Did you mean "The function invoked by a given thread" instead of "The thread invoking a given function"?

No. The operation of yielding is something that directly affects threads. The impact on functions is derived.

However, I'm still bullish on "might sleep" terminology-wise. I worry "yielding" is too easy to confuse with "may call k_yield()".

A problem is that traditionally Zephyr has used "sleep" to specifically mean "wait for a timeout to occur". I would rather that "suspend" was more general, but currently it specifically references waiting without an event.

carlescufi commented 4 years ago

API meeting 19th May:

Plan of action to document the expected behavior of public API functions in Zephyr:

During the 2.4 development cycle, begin each API meeting with a status update on the function properties.

pabigot commented 4 years ago

Here's my assessment of k_mutex and k_pipe:

function syscall reschedule sleep no-wait isr-ok pre-kernel-ok async supervisor
k_mutex_init YES no no yes yes
k_mutex_lock YES yes YES YES NO*
k_mutex_unlock YES YES no yes NO*
k_pipe_init no no no yes yes
k_pipe_cleanup no no no yes yes
k_pipe_alloc_init YES no no yes yes
k_pipe_put YES yes YES YES yes
k_pipe_get YES yes YES YES yes
k_pipe_block_put no yes YES no no YES
k_pipe_read_avail YES yes YES no no
k_pipe_write_avail YES yes YES no no

Some notes on the table

Determining the behavior of the API is not trivial. Some of the above may be wrong. Some were surprises, like the functions to read the number of spaces available for read and write in k_pipe, which can block for an unbounded period due to an internal call to an allocation function implemented as k_stack_pop() with a K_FOREVER wait.

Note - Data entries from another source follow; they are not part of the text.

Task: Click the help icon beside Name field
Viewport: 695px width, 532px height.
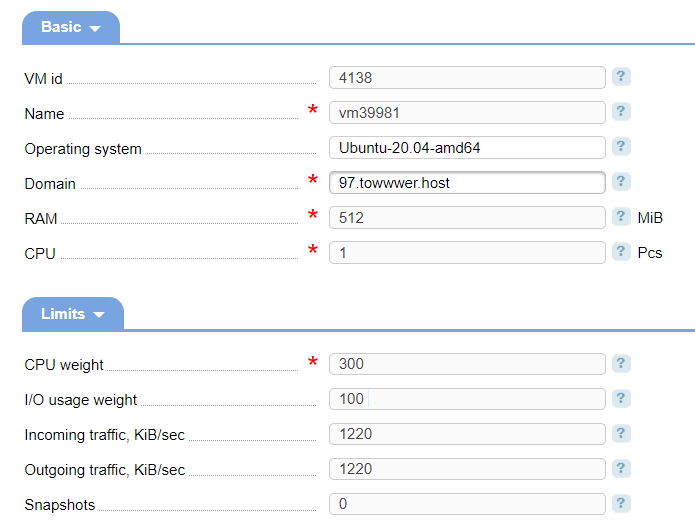Action: tap(621, 111)
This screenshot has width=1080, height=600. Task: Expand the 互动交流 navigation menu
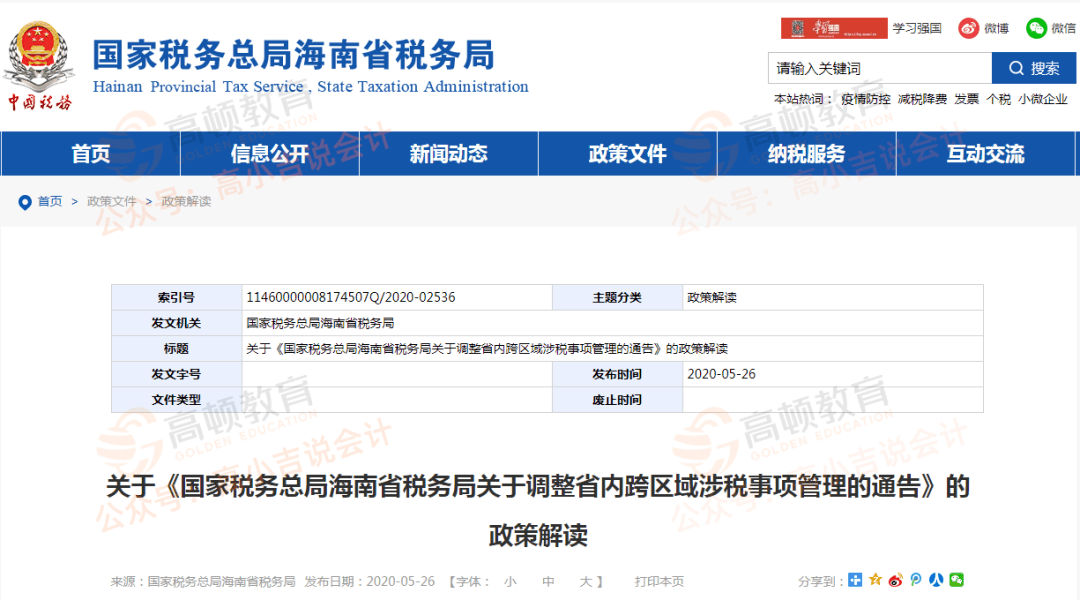click(985, 154)
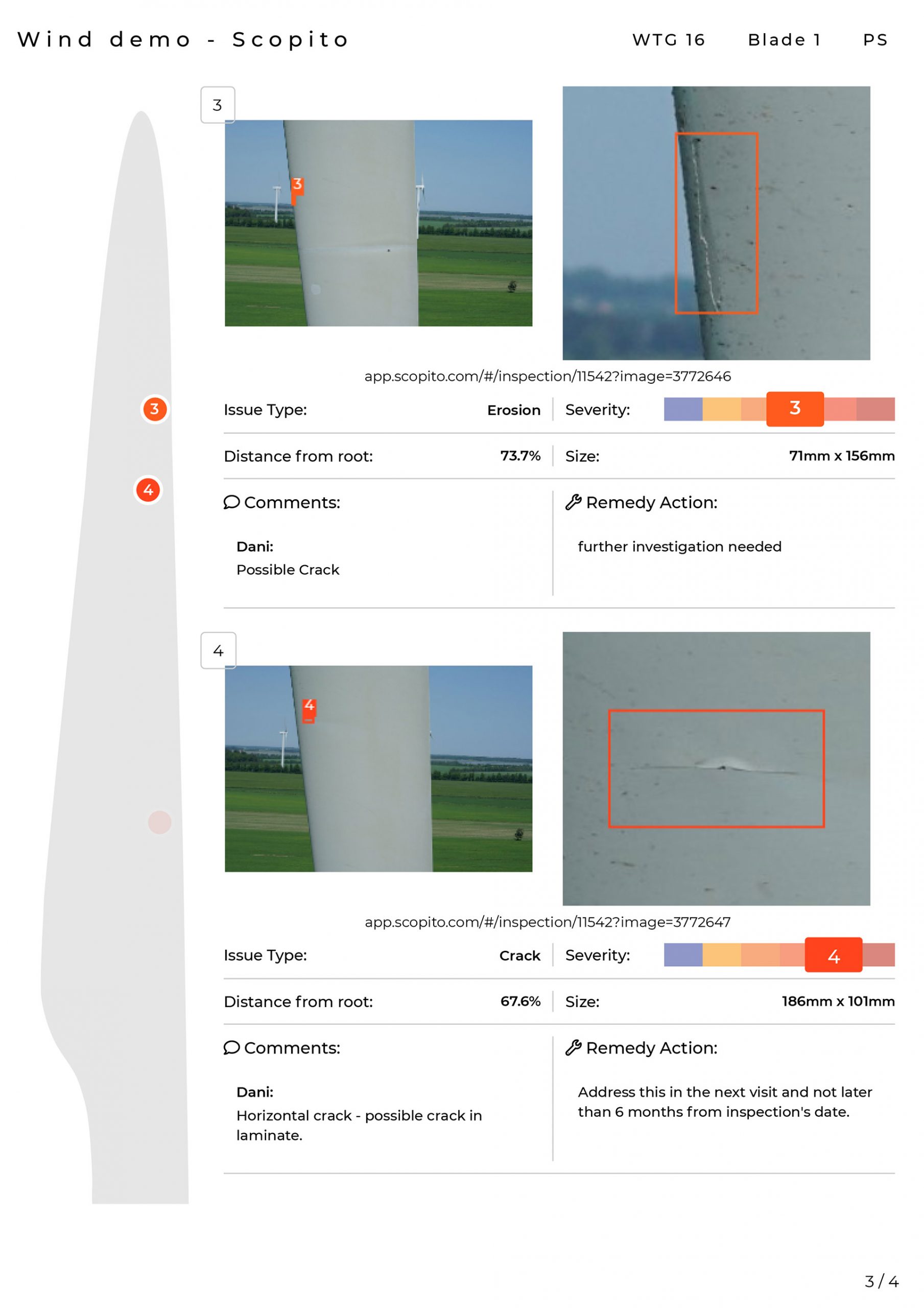This screenshot has width=924, height=1308.
Task: Click the Comments speech bubble icon for issue 3
Action: [231, 502]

I've identified 181 functions in kernel.h that could be categorized. There are some interesting inconsistencies where some functions are syscalls but other seemingly parallel ones are not. Some of the convenience wrappers like k_fifo and k_lifo are inconsistently implemented.

This is gonna be really unpleasant.

carlescufi commented 3 years ago

@andyross and @andrewboie could you please review the contents of this table? The terminology is further explained here: https://docs.zephyrproject.org/latest/reference/terminology.html

nashif commented 3 years ago

@pabigot was reading through all of this and was wondering why we use "sleep" (https://docs.zephyrproject.org/latest/reference/terminology.html#sleep). Sleeping is not a documented thread state. Is this the same as _THREAD_PENDING where a thread is waiting on an object?

andrewboie commented 3 years ago

@pabigot was reading through all of this and was wondering why we use "sleep" (docs.zephyrproject.org/latest/reference/terminology.html#sleep). Sleeping is not a documented thread state. Is this the same as _THREAD_PENDING where a thread is waiting on an object?

AFAIK yes

pabigot commented 3 years ago

The terminology was introduced in #21678 based on analysis in #20969. The term "sleep" ultimately came from here.

To precisely describe what "put the caller to sleep" means to a user it became "a voluntary transition to a non-running active thread state".

The documented thread states relevant to "sleep" are transition to either "waiting" and "suspended". Technically it would also cover "ready" but AFAIK there is no API that allows voluntary direct transition from running to ready.

So the terminology does not reflect any internal kernel state names that implement the thread state machine. It's perhaps not too late to change, but I suspect "sleeps" will be more clear to people than "pends".

pabigot commented 3 years ago

Shorter: "sleeps" was intended to also describe a function that invokes k_thread_suspend(_current); which would instead be _THREAD_SUSPENDED.